La misma correa, con la que forcejeamos, la llevamos todas. Hablo del forcejeo invisible y no pensado que actuamos cada día. Palpita en la trastienda de nuestro pensamiento, del miedo nuclear, el que nunca se borra del todo, el instante secreto en el que relampaguea una intuición, un y si. Nos acompaña en cualquier noche de amigas, en una insignificante vuelta a casa, en todos los portales y en todos los taxis que se van antes de que sintamos la verja cerrada detrás nuestro. Hay un catálogo larguísimo de sombras que vigilamos, bultos, siluetas que flamean en la periferia de nuestro campo. En cada minuto que nuestra pequeña se retrasa o su whatsapp no llega todavía, en todos los números largos y desconocidos que pueden asomarse a nuestras pantallas, acecha uno o varios depredadores que no tienen cara, sólo género.

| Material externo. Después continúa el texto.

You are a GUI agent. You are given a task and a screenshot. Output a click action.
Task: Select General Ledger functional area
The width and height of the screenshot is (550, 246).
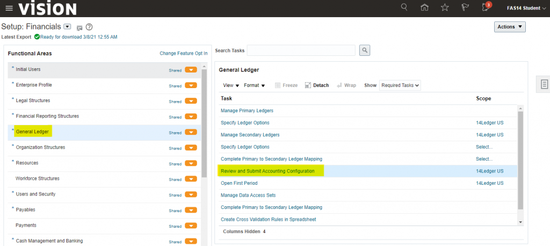[32, 132]
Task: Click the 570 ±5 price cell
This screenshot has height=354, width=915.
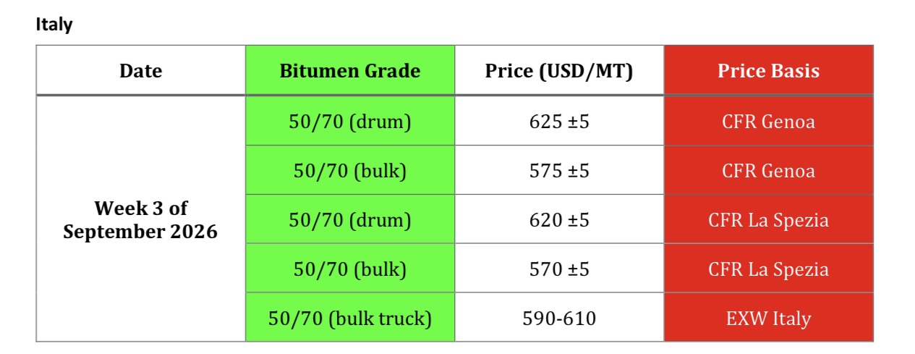Action: (x=559, y=269)
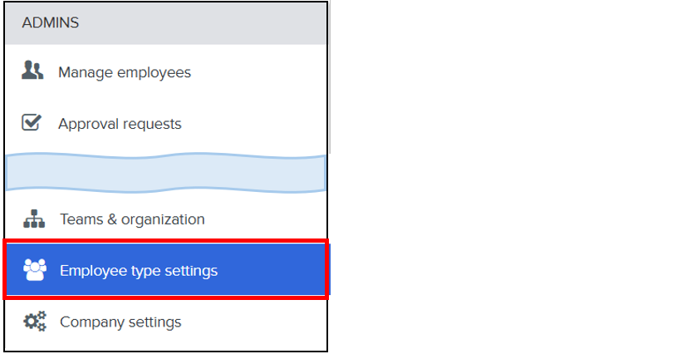Click the word 'requests' in Approval requests
682x354 pixels.
152,125
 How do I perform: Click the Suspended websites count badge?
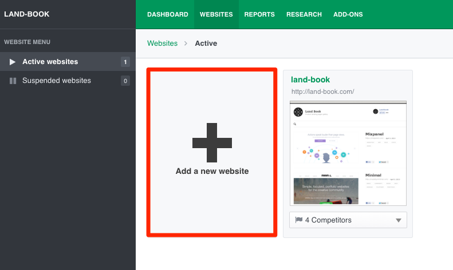(125, 81)
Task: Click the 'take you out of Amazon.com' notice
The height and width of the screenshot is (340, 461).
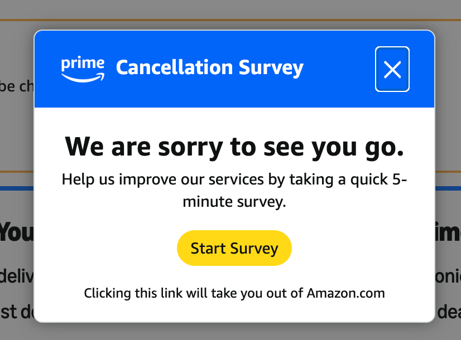Action: [234, 293]
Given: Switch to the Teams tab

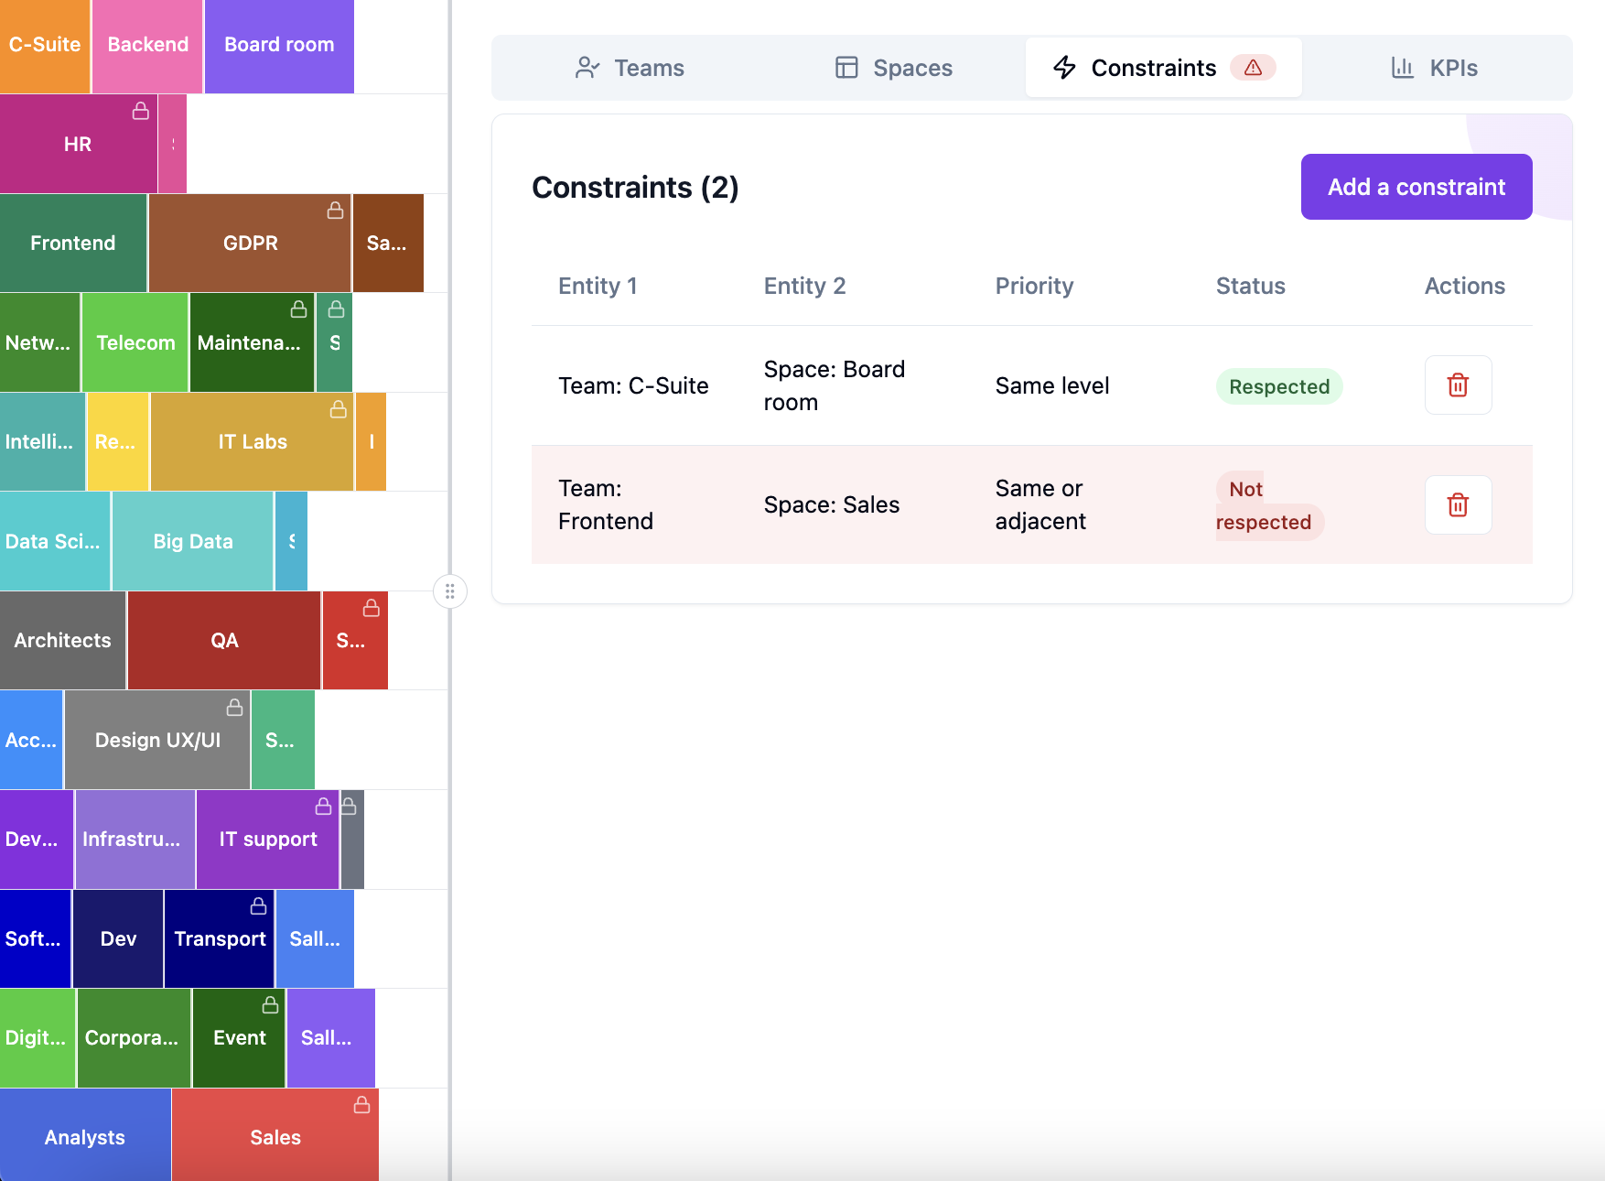Looking at the screenshot, I should (630, 68).
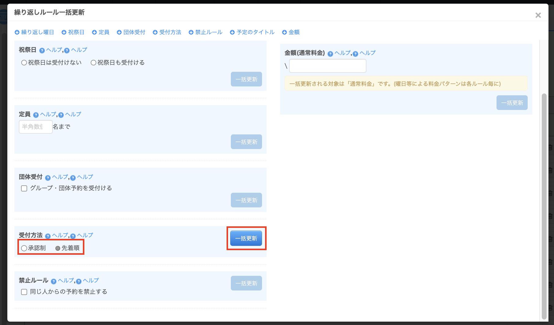Click first help icon beside 受付方法 heading
This screenshot has height=325, width=554.
tap(48, 236)
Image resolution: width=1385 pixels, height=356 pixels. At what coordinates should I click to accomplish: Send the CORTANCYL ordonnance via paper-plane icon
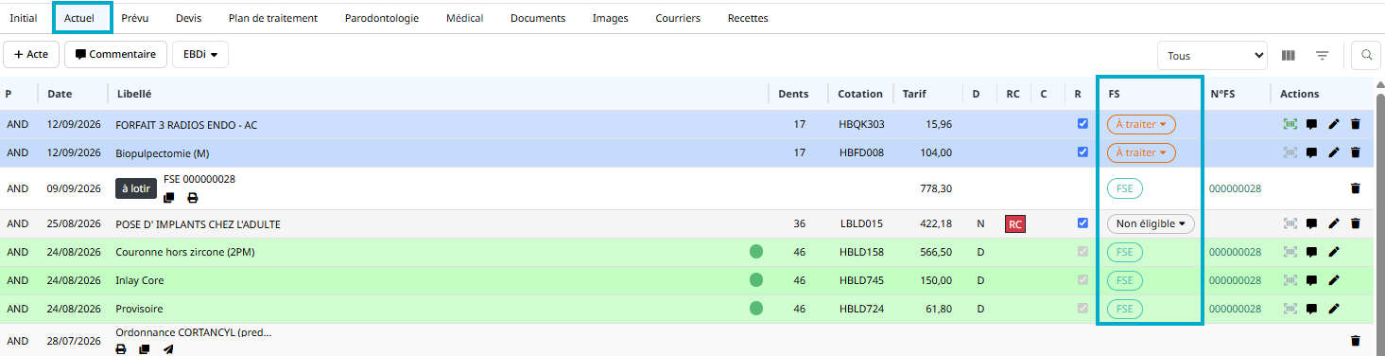pyautogui.click(x=168, y=349)
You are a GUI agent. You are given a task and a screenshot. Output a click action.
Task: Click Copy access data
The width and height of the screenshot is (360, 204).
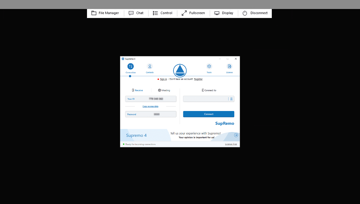pyautogui.click(x=150, y=106)
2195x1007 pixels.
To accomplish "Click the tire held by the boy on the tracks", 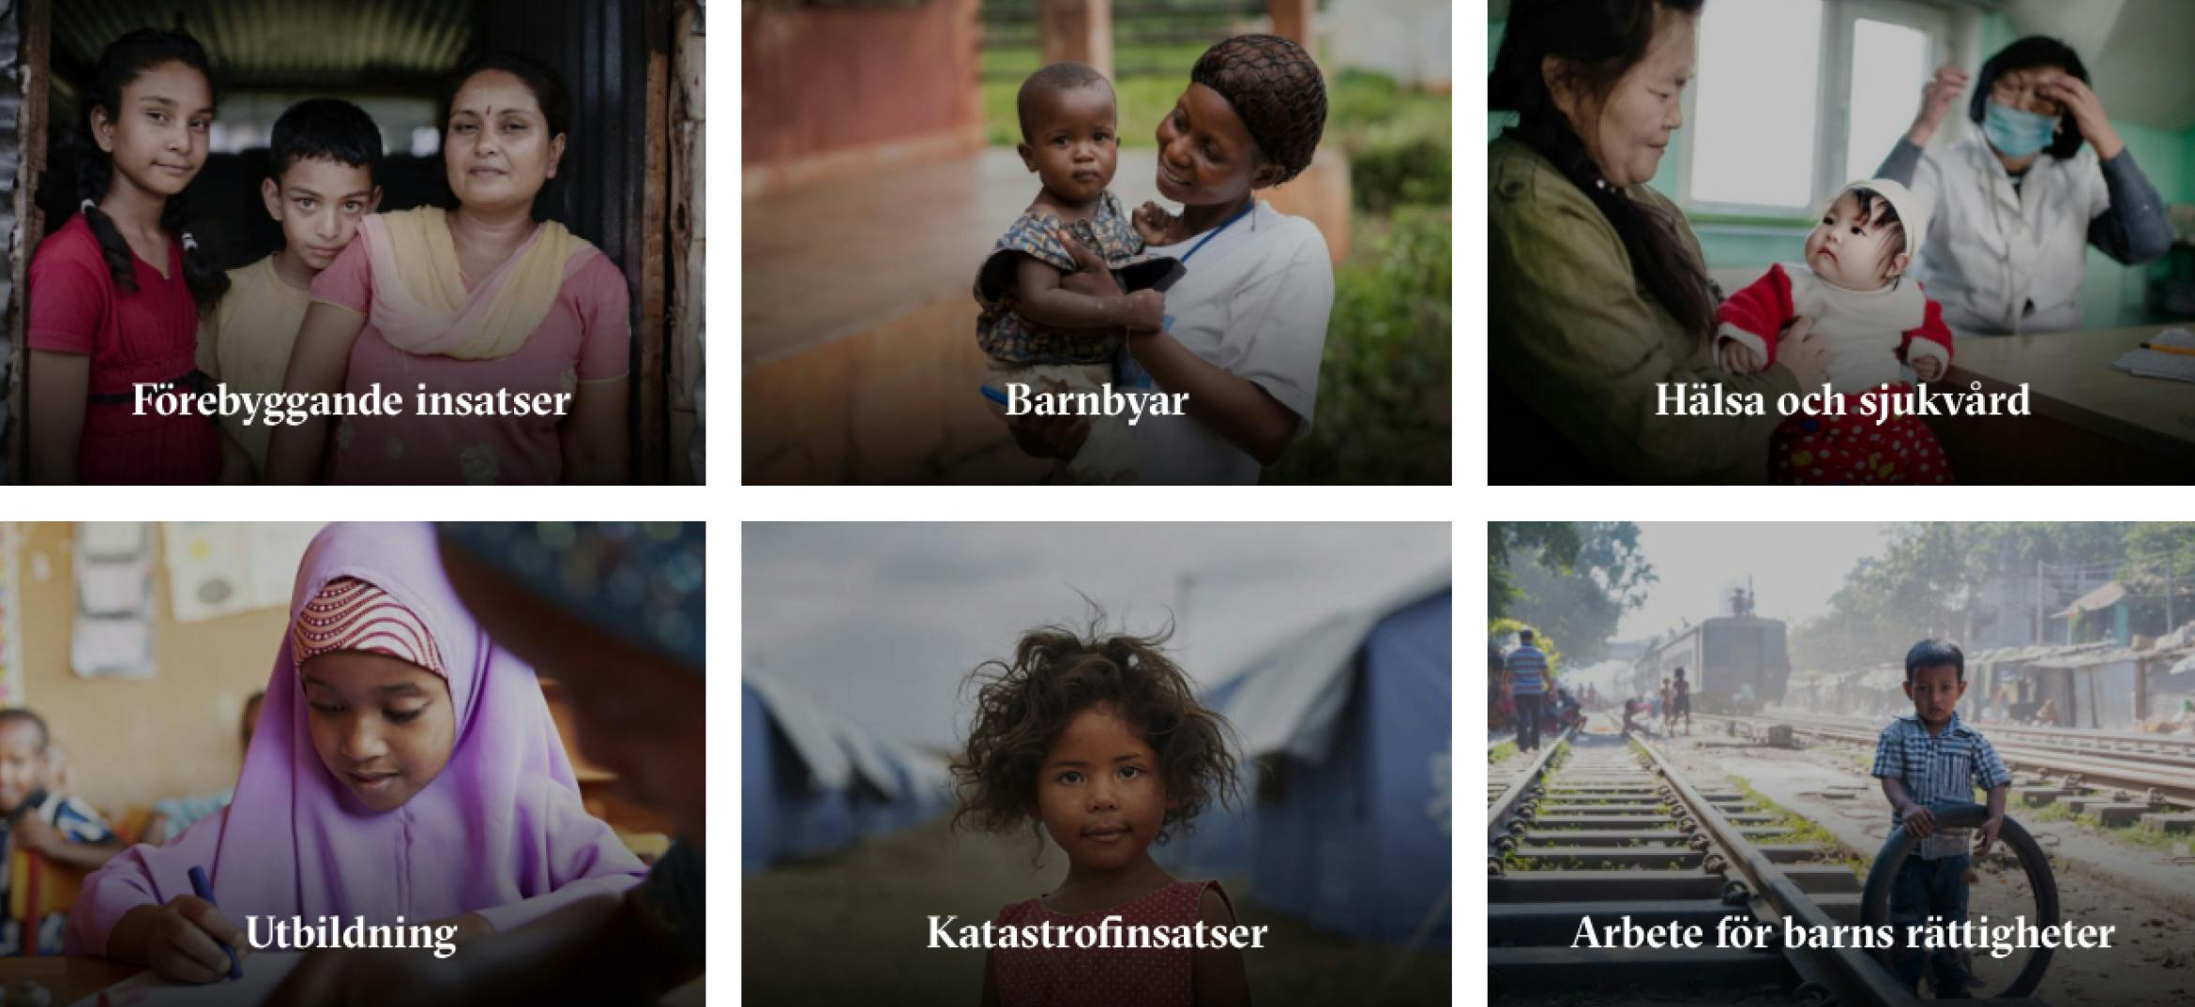I will point(1960,900).

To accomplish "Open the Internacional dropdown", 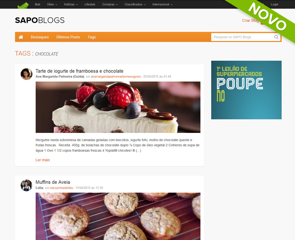I will (162, 4).
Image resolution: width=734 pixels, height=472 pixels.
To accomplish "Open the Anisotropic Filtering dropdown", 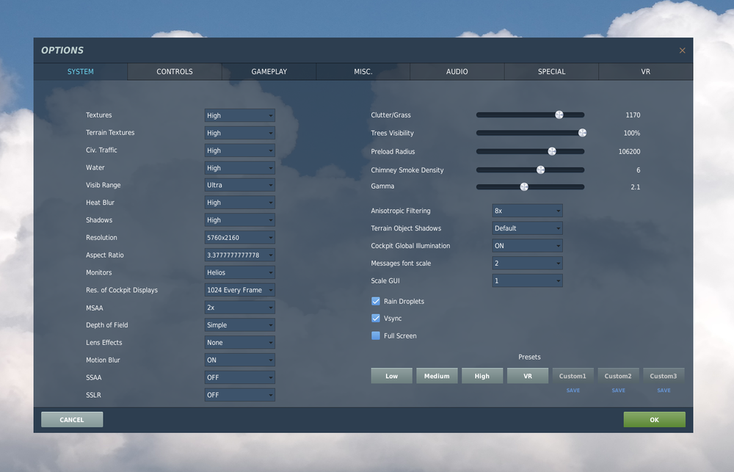I will tap(527, 211).
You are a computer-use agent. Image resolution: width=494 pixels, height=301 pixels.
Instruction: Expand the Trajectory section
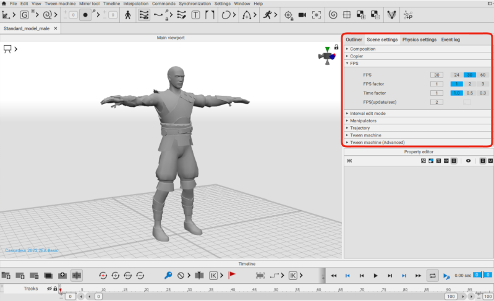pos(360,128)
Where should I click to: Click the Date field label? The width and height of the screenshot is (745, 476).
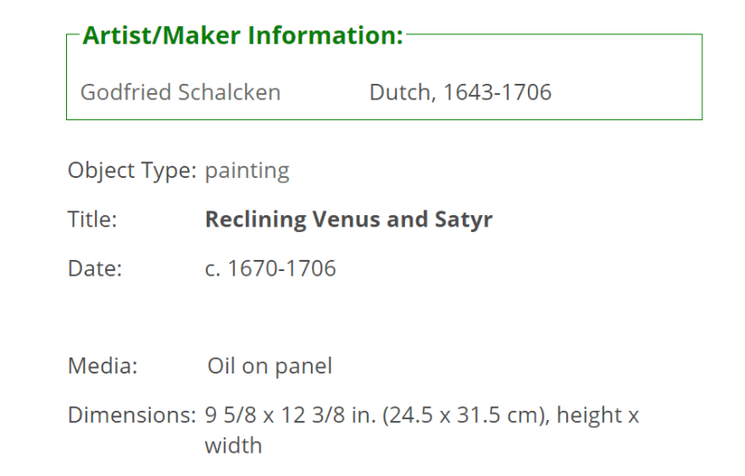[x=95, y=268]
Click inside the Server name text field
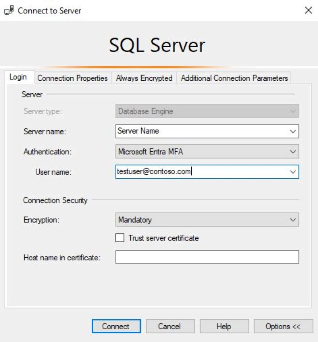Screen dimensions: 318x342 [199, 131]
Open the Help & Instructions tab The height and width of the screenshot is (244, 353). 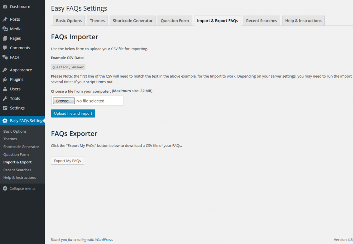point(303,21)

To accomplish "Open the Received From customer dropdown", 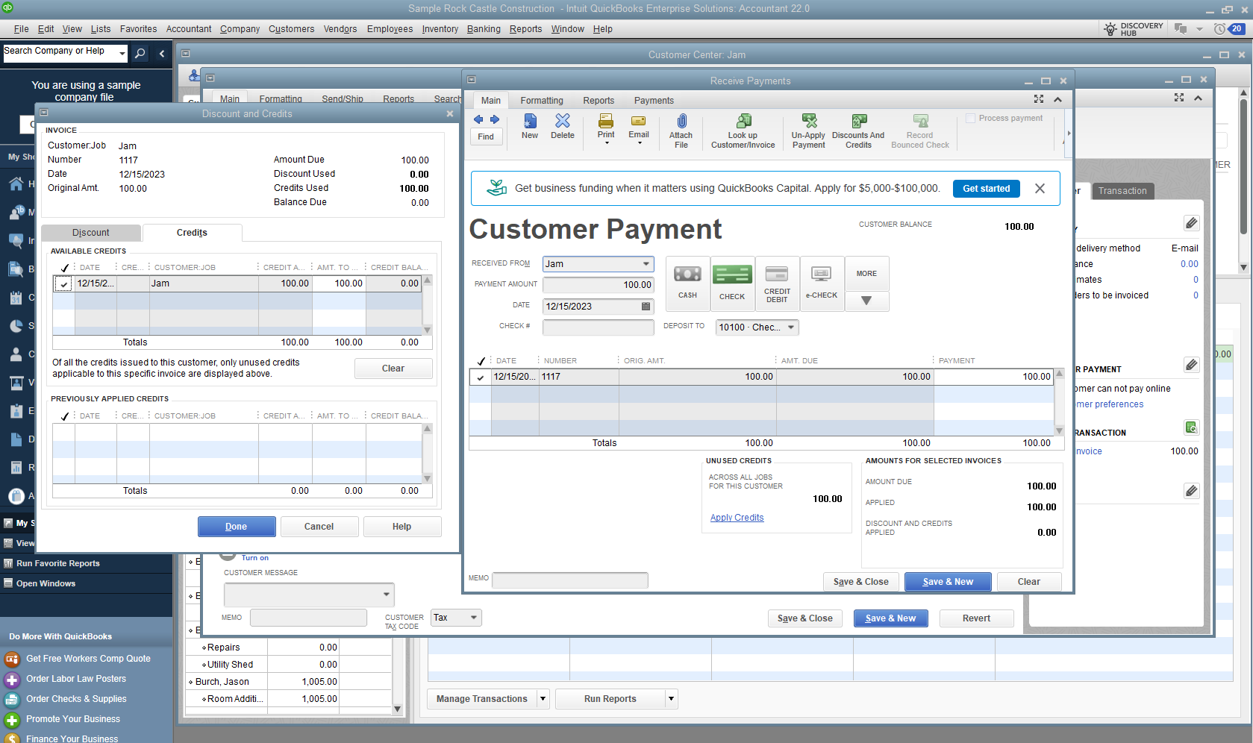I will pos(646,264).
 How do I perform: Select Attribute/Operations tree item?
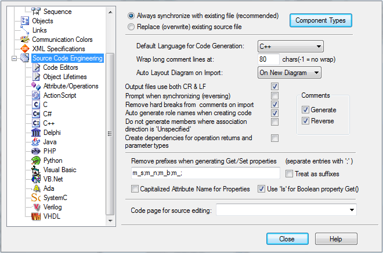click(71, 86)
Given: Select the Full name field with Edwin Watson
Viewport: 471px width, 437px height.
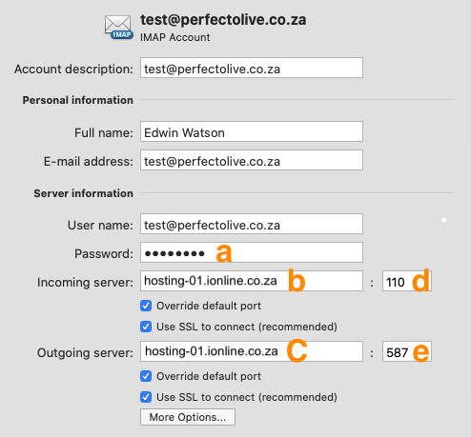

“La libertad no es el problema ─explica el padre de Liliana, un octogenario que animó a sus hijas a desarrollarse como él había hecho─. El problema son los hombres”. Y espero que esto cambie. Porque no se trata solo de dotarse de palabras, hace cien años que la locura tiene un listado larguísimo y sigue maltratada: el problema está en quien no aprende a mirar de otro modo, quien todavía cosifica el cuerpo de una mujer, quien no encaja un No por respuesta, quien niega las cifras como niega que la tierra es redonda.
Me sobrecoge este padre de las hermanas Rivera Garza. Su dolor permanece intacto, sus rodillas siguen hincadas, vencidas, exactamente igual al instante en que supo que la había perdido, “que estaba enterrada. No puedo decírmelo ni siquiera a mí. No me preguntes eso”. Un hombre que treinta años después sostiene: “siempre he creído en la libertad porque sólo en libertad podemos conocer de qué estamos hechos”.